Ingredients

  • Spicy Chicken (or Turkey) Noodle Soup
  • 30 grams (2 tablespoons) extra virgin olive oil
  • 125 grams (5) shallots, minced
  • 225 grams (3 medium) carrots, peeled and minced
  • 300 grams (3 stalks) celery, minced
  • 20 grams (4 cloves) garlic, minced
  • A 1-inch/2.5 cm piece peeled ginger, finely grated
  • 15 grams (1 tablespoon) sambal oelek, or more to taste
  • 15 grams (1 tablespoon) rice wine vinegar
  • 1380 grams (6 cups) chicken broth
  • 1 bay leaf
  • A few sprigs woody herbs (such as thyme, rosemary, and oregano)

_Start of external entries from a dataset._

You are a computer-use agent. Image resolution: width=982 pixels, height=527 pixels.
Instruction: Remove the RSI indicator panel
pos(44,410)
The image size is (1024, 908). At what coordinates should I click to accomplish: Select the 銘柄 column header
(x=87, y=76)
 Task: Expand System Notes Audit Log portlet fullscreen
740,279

  • 290 grams (2 cups) diced, cooked chicken
  • 10 grams (1/4 cup) chopped fresh parsley
  • 1 recipe Thick, Chewy Noodles for Soup (below)

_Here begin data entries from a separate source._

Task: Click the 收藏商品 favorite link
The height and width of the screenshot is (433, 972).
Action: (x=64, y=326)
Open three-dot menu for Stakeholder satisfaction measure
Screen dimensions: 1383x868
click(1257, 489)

  • Thinly sliced scallions and/or jalapeños for garnish
  • Thick, Chewy Noodles for Soup
  • 270 grams (2 1/4 cups) all-purpose flour
  • 4 grams (1 teaspoon) fine sea salt
  • 113 grams (2 large) eggs
  • 45 grams (3 tablespoons) water

Directions

  • Spicy Chicken (or Turkey) Noodle Soup
  • In a large pot, heat the olive oil over medium heat. Add the shallots, carrots, and celery and cook until nearly tender, 4 to 5 minutes. Add the garlic and ginger and cook 1 minute.
  • Stir in the sambal oelek, vinegar, and broth, add the bay leaf and herbs, and bring the soup to a simmer. Reduce the heat to low, cover the pot, and simmer for 25 to 30 minutes. Remove the bay leaf and herb stems.
  • Stir the chicken into the soup and heat for 5 minutes. Stir in the parsley. Boil the noodles as directed below. Stir the noodles into the soup. Serve garnished with scallions and/or jalapeños.
  • Thick, Chewy Noodles for Soup
  • In the bowl of a stand mixer fitted with the dough hook, mix the flour, salt, eggs, and water on low speed until a shaggy dough forms, about 2 minutes. Raise the speed to medium high and mix until the dough is smooth and elastic, 4 to 5 minutes (see Note below). If the dough seems dry, add more water 5 g / 1 teaspoon at a time until it comes together.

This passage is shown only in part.